▸ **BRIEF**:
Set down, please, the line that contains "The image size is (868, 342)." and every line that follows it to the end of the records, exactly; do not include pictures.

▸ **PROVIDED MATERIAL**:
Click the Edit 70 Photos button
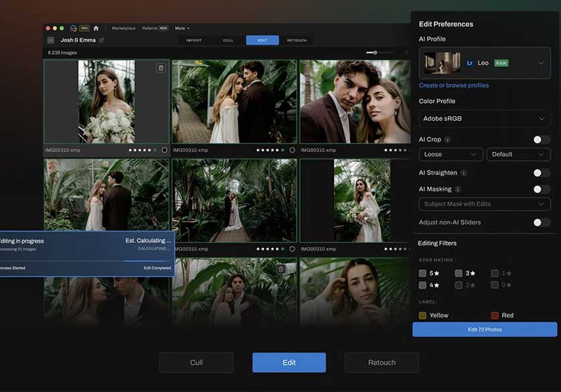Viewport: 561px width, 392px height. click(x=484, y=329)
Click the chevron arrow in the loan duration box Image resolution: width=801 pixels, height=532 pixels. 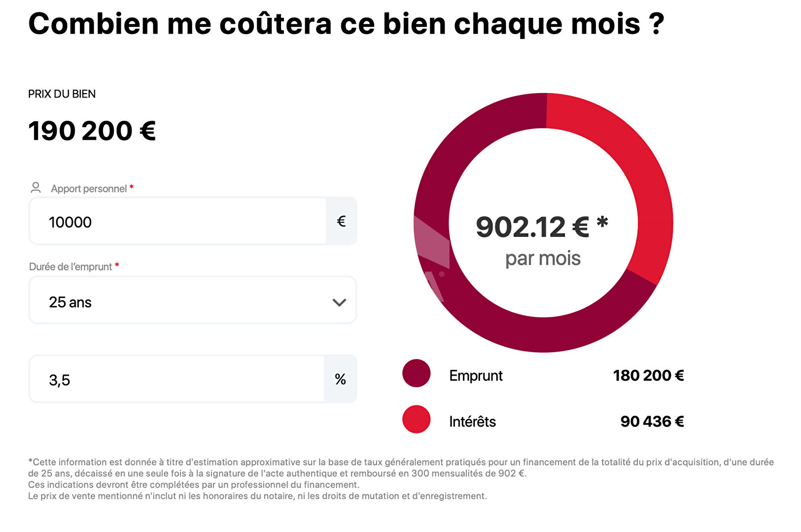[x=339, y=302]
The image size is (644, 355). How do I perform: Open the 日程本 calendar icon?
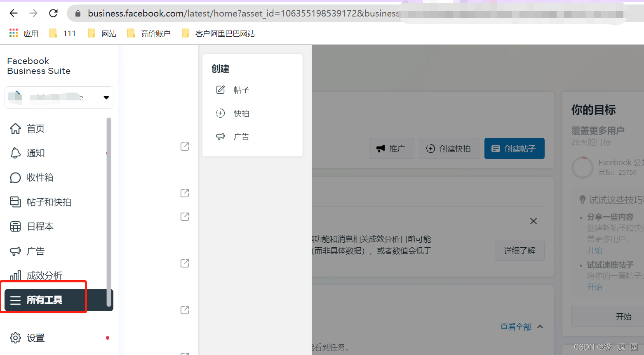click(15, 226)

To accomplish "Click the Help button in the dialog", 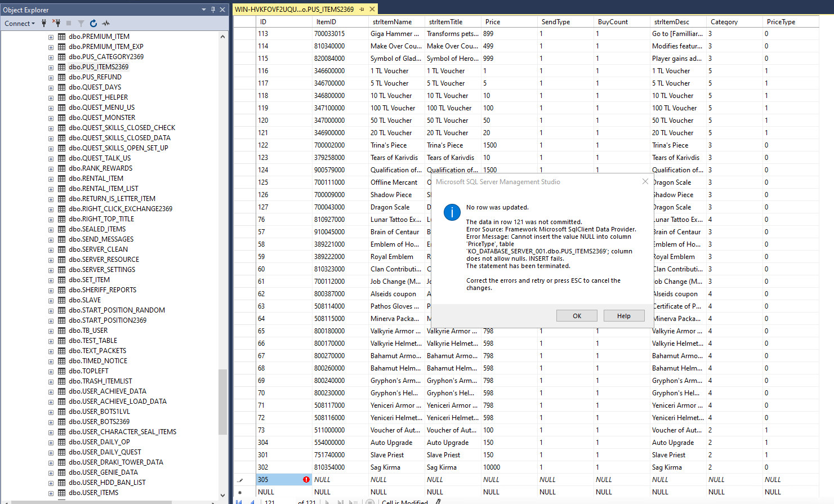I will click(x=624, y=316).
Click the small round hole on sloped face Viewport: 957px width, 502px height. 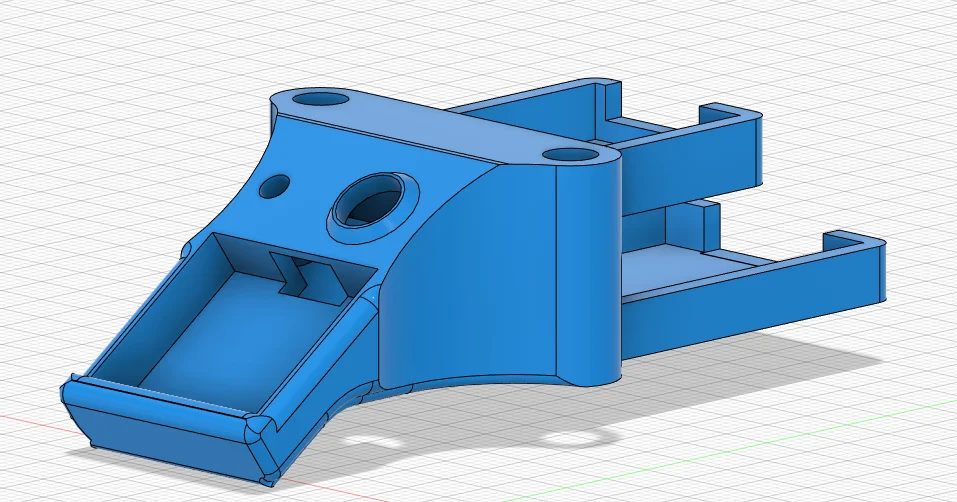tap(275, 187)
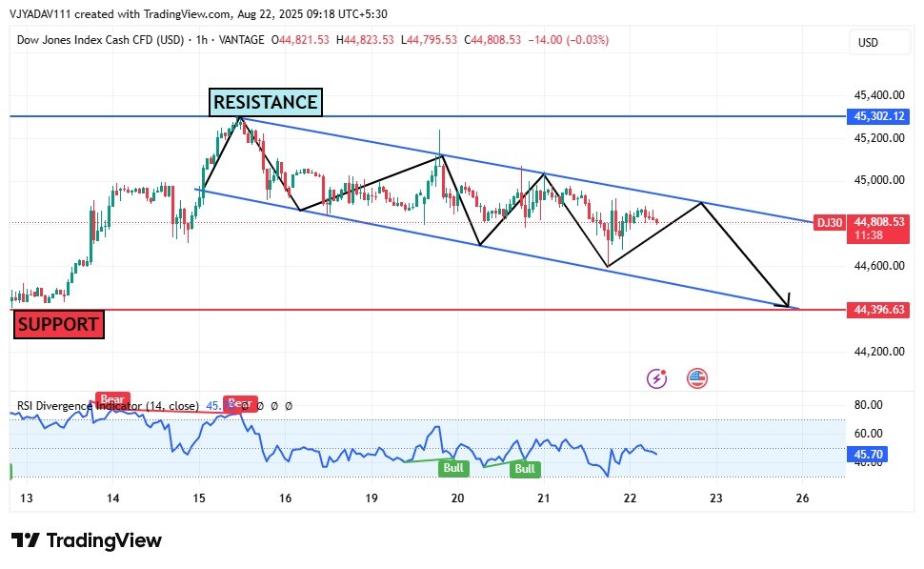
Task: Click the Dow Jones Index Cash CFD title
Action: coord(100,40)
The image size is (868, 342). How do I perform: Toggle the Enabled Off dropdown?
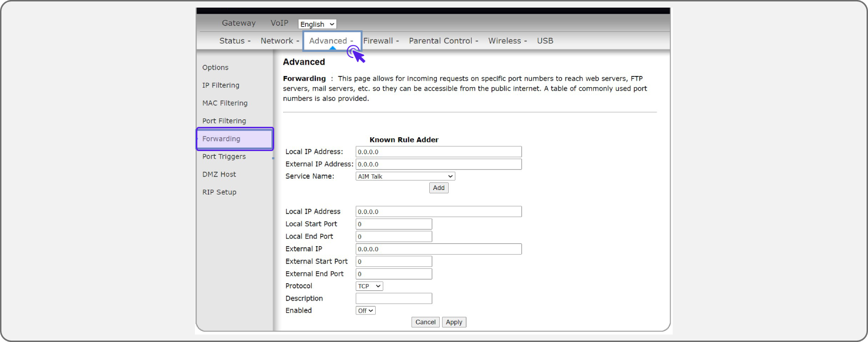365,311
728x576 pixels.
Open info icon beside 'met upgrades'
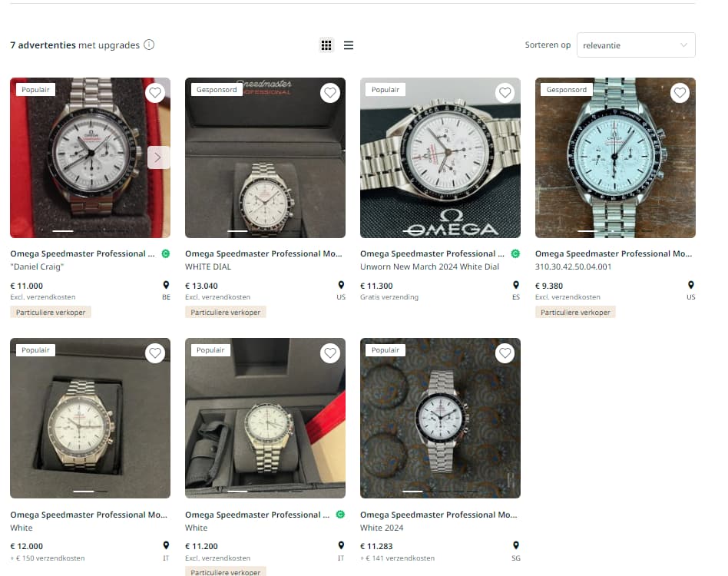[x=149, y=45]
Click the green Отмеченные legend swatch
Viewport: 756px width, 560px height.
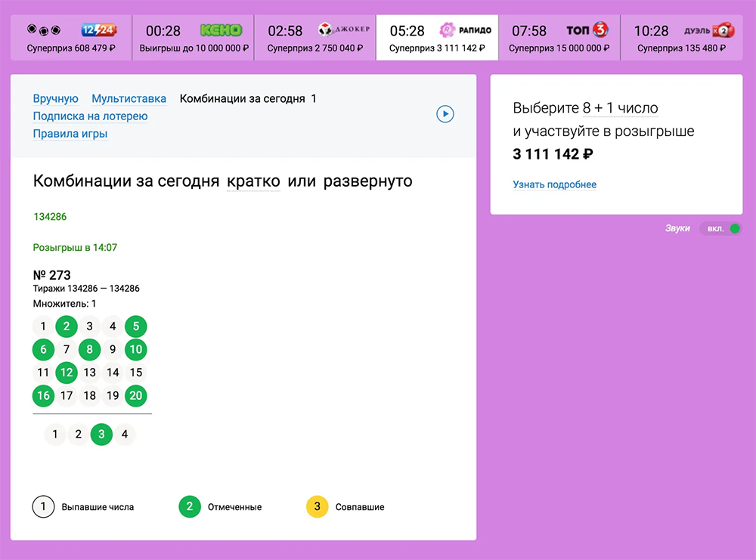190,507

▸ **COMPLETED EXERCISE**:
The image size is (868, 342). How do I perform: Toggle the Enabled Off dropdown?
365,311
728x576 pixels.
Open info icon beside 'met upgrades'
[x=149, y=45]
Click the green Отмеченные legend swatch
Viewport: 756px width, 560px height.
190,507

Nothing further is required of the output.